Des composés présents dans une pilule contraceptive et un pesticide, inoffensifs à faible dose, peuvent avoir des effets négatifs lorsqu'ils sont combinés. Démonstration d'une équipe de chercheurs français.
par Gabriel Siméon
publié le 3 septembre 2015 à 13h01

«Ça va redéfinir beaucoup de choses», prévient Patrick Balaguer. L'étude que le chercheur a menée avec plusieurs collègues de l'Institut de recherche en cancérologie de Montpellier (IRCM) et onze autres scientifiques, publiée ce jeudi dans la revue Nature Communications, démontre que l'«effet cocktail» est loin d'être un mythe inventé de toutes pièces par les défenseurs du principe de précaution.

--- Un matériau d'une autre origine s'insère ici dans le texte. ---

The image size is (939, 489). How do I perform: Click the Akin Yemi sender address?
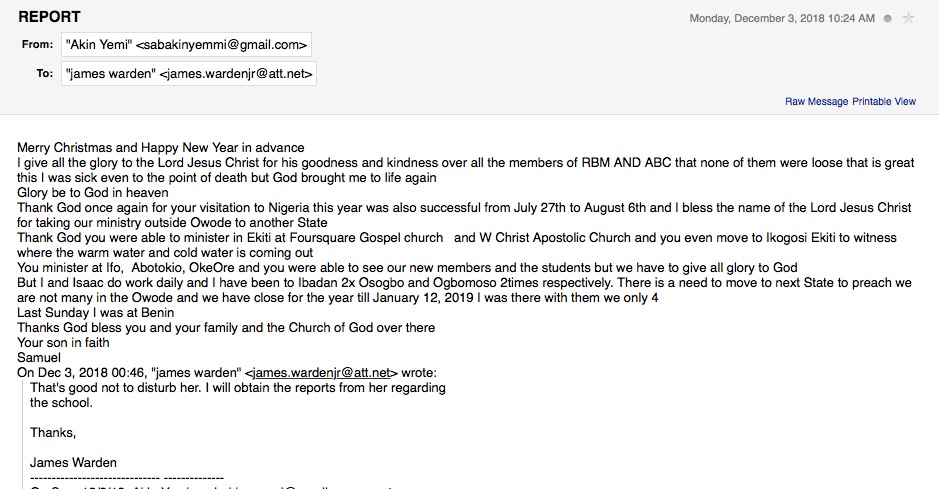coord(186,45)
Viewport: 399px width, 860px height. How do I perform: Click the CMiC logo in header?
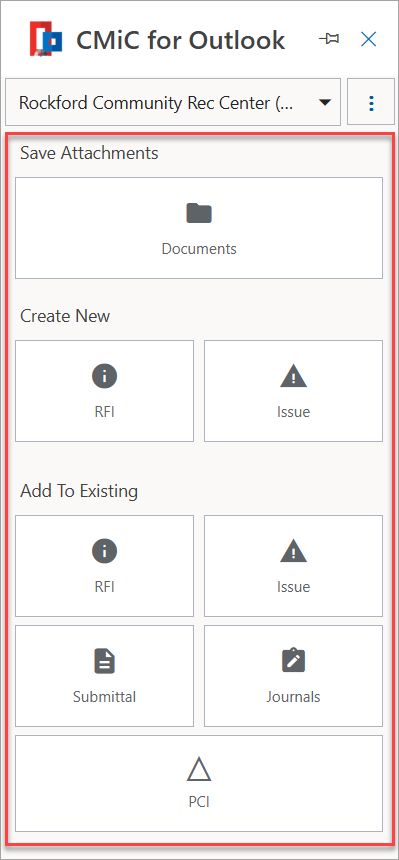coord(46,39)
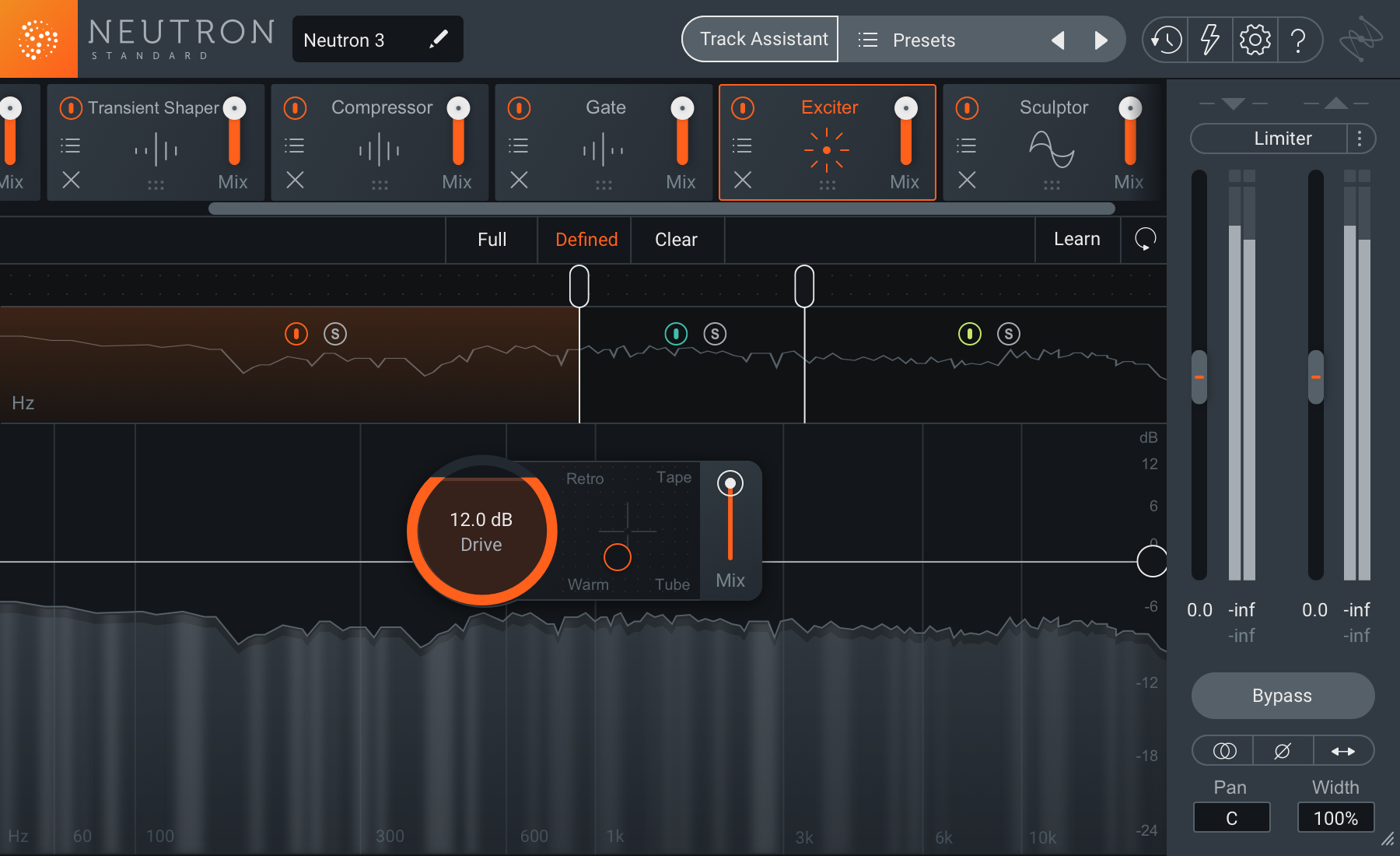The width and height of the screenshot is (1400, 856).
Task: Solo the middle frequency band
Action: pos(715,334)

L'effet cocktail désigne le pouvoir de plusieurs substances chimiques, lorsqu'elles sont associées, à induire un effet toxique pour l'organisme à des doses auxquelles chacune est habituellement inoffensive prise séparément. «Nous sommes quotidiennement exposés à de multiples composés exogènes tels des polluants environnementaux, des médicaments ou des substances provenant de notre alimentation», écrit l'Institut national de la santé et de la recherche médicale (Inserm), soulignant que leur combinaison pourrait exacerber leur toxicité.

Perturbateur endocrinien

Patrick Balaguer et son équipe l'ont en tout cas démontré pour deux composés : l'éthinylestradiol (que l'on trouve dans les pilules contraceptives) et le trans-nonachlor (un pesticide organochloré). En analysant leur comportement à l'échelle moléculaire, les chercheurs ont découvert que ceux-ci se liaient «coopérativement» à un récepteur exprimé dans le foie pour l'activer. Le récepteur en question est chargé de protéger le corps contre des substances étrangères potentiellement toxiques. Or, «mieux vaut éviter de l'activer chez une personne suivant un traitement contre le cancer», observe le directeur de recherche, sous peine que ce traitement soit contré par le récepteur.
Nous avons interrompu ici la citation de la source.